Accompagner les étudiants à l’insertion professionnelle

"Les portes de l’accès au master se ferment de plus en plus alors que dans les universités on a longtemps dit qu'il ne fallait pas s'arrêter en licence. Il faut informer les étudiants qu’on peut s’intégrer sur le marché du travail après la licence et les accompagner. On ne peut pas leur dire en juin que finalement le projet de poursuite d’études n’aura pas lieu. C’est dur psychologiquement, en plus dans une année qui a été très dure", regrette Rémy Dandan.

L’avocat dénonce un "dialogue de sourd" avec le gouvernement. "Le ministère de l'Enseignement supérieur promet des places supplémentaires mais nous n’avons pas les moyens d’augmenter les capacités d’accueil. C'est une annonce difficile, voire impossible, à mettre en place."

Plateforme unique de candidature

La création de places en master, notamment dans les filières en tension, devrait tout de même profiter aux étudiants dès la rentrée 2021

. La plateforme trouvermonmaster.gouv.fr, qui recense l’offre de masters en France, devrait par ailleurs être améliorée.

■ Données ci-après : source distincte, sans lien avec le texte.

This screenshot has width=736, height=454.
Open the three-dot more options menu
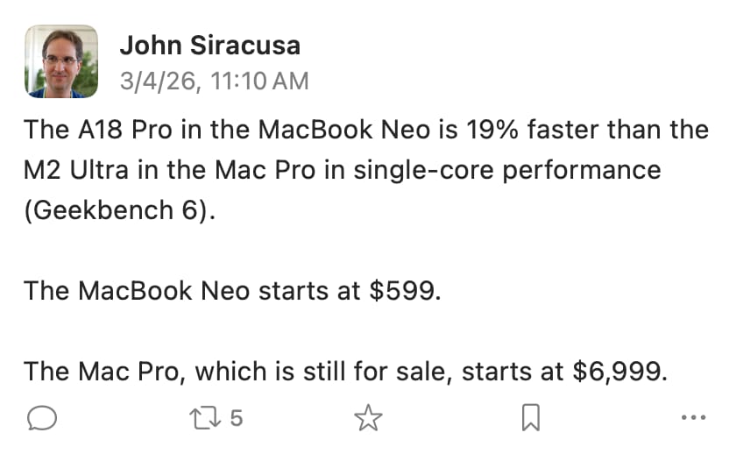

Vous aurez notamment la possibilité de postuler directement sur cette plateforme, à l’instar de Parcoursup pour les lycéens, d’ici 2023 au plus tard.

Les chiffres clés de la sélection en master :
- 997.465 étudiants étaient inscrits en cursus licence en 2019-2020 ;
- En 2021, 170.000 places sont disponibles en master ;
- Plus de 12.000 étudiants ont effectué une saisine auprès du rectorat en 2020, dont plus de 7.000 ont été considérées comme recevables ;
- Quatre étudiants sur dix ont reçu au moins une proposition dans le cadre de ce droit à la poursuite d’études en 2020 ;
- Les propositions des rectorats ont été acceptées par les étudiants une fois sur trois en moyenne entre 2017 et 2019.